One of my favourite things about Javascript is how expressive you can be in it. Some of the new ES6 stuff helps with this too, but at the point when you write Typescript, you might as well be writing in a whole different language.
But naturally every typescript fan has a few stories about 'type-safety' saved their bacon, and no stories about how they struggled with defining types for callback functions or getting everything scaffolded for hours.
* structural instead of nominal types (i.e. if it walks like a duck and talks like a duck, it is a duck)
* mapped types let you transform object types into other object types: https://www.typescriptlang.org/docs/handbook/2/mapped-types....
* conditional types let you apply conditional type transformations, and combine with mapped types to provide the equivalent of for comprehensions https://www.typescriptlang.org/docs/handbook/2/conditional-t...
* template literal types let you generate dynamic string types on the fly, which you can use in various places including property names: https://www.typescriptlang.org/docs/handbook/2/template-lite...
and so on.
It does have a learning curve, and the tooling is annoying to set up.
> I'm surprised you haven't run into more of these people that just seem to use TS as a complexity multiplier for every bad engineering decision they make.
AngularJS claims to be TypeScript but most instances of Angular code rarely make use of type definitions, which then defeats the whole point of TypeScript and then only contributes to spaghetti and tech debt.
Configuring the compiler is now as complicated as selecting the right set of GHC compiler pragmas to successfully compile the code, and they are anyway type annotations that have zero impact in code performance, just a friendly than using JsDoc.
I look forward to when browsers just adopt WebIDL and be done with it.
Oh yeah, I feel this.
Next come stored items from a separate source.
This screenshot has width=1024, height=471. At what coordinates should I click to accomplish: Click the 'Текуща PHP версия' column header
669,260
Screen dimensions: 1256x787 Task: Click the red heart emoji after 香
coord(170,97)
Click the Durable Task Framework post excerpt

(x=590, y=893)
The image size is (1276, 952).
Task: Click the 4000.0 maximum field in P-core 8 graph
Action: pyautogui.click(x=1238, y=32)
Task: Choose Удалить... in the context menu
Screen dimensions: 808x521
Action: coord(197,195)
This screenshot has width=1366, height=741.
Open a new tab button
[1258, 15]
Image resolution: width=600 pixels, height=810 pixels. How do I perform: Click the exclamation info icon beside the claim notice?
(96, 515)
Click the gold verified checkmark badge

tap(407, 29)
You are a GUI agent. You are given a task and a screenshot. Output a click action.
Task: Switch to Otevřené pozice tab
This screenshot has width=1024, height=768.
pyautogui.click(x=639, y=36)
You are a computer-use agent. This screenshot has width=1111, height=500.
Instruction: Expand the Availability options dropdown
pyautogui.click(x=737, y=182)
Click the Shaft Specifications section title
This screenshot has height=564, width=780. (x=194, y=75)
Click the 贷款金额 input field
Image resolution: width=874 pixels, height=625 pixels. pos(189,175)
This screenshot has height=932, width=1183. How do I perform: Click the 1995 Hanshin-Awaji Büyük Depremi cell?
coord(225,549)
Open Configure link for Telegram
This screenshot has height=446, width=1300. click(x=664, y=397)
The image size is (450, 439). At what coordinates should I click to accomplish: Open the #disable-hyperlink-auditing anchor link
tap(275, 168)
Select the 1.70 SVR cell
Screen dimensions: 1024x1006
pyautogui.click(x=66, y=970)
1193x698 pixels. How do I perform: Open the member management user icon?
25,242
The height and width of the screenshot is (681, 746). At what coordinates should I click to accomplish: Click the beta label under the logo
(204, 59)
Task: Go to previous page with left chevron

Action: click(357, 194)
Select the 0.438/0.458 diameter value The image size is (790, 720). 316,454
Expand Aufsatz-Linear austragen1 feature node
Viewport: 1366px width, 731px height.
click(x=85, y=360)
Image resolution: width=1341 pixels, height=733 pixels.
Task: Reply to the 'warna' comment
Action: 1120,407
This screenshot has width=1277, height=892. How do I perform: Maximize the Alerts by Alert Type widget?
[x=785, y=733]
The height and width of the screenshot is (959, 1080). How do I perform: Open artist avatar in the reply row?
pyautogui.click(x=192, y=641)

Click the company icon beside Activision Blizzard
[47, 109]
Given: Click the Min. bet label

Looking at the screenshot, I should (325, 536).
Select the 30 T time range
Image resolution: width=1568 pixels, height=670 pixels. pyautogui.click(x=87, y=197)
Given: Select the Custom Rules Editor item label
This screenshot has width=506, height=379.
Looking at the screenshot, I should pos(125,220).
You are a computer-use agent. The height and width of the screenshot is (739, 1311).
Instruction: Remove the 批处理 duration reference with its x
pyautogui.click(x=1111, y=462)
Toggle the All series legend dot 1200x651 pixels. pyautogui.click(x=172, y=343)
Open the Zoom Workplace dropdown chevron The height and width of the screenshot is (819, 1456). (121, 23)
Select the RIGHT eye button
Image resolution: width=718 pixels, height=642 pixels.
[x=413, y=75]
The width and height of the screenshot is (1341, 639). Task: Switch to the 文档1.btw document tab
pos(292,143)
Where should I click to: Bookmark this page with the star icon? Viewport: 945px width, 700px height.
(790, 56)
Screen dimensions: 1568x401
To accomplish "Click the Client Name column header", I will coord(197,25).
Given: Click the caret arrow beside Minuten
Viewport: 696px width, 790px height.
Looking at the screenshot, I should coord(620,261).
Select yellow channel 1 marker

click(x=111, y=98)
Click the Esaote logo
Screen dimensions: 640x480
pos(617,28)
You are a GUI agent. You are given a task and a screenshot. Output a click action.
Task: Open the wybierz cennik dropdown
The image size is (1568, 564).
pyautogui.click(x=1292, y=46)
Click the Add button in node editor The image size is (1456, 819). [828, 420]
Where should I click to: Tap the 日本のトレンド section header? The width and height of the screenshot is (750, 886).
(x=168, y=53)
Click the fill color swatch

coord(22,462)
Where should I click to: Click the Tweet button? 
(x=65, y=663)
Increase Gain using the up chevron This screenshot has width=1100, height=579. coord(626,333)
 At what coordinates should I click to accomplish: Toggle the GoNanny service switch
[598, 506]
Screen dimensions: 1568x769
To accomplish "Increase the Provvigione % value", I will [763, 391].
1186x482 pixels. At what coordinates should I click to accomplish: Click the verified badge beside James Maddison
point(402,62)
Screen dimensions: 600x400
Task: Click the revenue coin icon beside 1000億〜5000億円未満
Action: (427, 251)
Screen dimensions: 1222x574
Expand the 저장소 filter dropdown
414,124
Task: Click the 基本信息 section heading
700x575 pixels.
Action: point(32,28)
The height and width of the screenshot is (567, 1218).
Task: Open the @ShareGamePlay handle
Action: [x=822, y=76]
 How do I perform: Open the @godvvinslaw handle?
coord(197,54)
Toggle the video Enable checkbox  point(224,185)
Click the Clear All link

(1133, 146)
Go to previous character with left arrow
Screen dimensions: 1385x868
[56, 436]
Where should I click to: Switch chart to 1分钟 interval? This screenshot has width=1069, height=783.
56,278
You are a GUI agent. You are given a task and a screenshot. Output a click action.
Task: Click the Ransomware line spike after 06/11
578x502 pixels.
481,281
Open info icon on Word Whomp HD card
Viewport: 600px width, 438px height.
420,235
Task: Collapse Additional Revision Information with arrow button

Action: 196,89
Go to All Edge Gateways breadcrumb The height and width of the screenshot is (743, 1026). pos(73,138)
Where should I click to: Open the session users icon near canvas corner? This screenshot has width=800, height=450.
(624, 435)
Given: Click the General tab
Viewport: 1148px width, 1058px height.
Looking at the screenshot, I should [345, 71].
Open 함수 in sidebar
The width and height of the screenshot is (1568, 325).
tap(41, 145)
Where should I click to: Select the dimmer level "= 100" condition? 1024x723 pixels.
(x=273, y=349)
The problem is many "seniors" went from junior->senior by being the big fish in a small pond (small startup + golfing buddies with the CTO) so they never had to question their own assumptions. Then they just glide from job to job at the senior level. It makes for monsters who can't differentiate their own personal preferences from industry best practices, and will attack your PRs if you go against either.
When I finished uni I had a few interviews for large enterprise-y companies to get into their graduate programs. None of those panned out. Then while I was looking for more things like that, one of my classmates asked if I wanted to interview to be employee #1 at the startup him and a non-technical friend had created.
They didn't have much funding, so it was ~45k (minimum wage or close to it in Australia) to start, as opposed to the grad programs that I think would have been around 55k-60k. But the job was basically building an entire fairly large and complex web app (as well as a bit of desktop and hardware related stuff) between the two of us, who had close to zero real world experience, my friend on the back-end and me on the front-end. So we basically just had all the responsibility, with no experience, and nobody to guide us.
From there I just hopped around a few jobs, looking for small places where I was the senior or second most senior person on the team. I learnt from the first job that the easiest way to learn is to be in a position where you have as much responsibility as possible so failure isn't really an option.
Things have improved a lot since 2009 however, IMO. There was barely a concept of modularity at that time, the tools (e.g. AMD / requirejs / r.js) were way worse and managing the state of the DOM was a pain, jQuery or otherwise.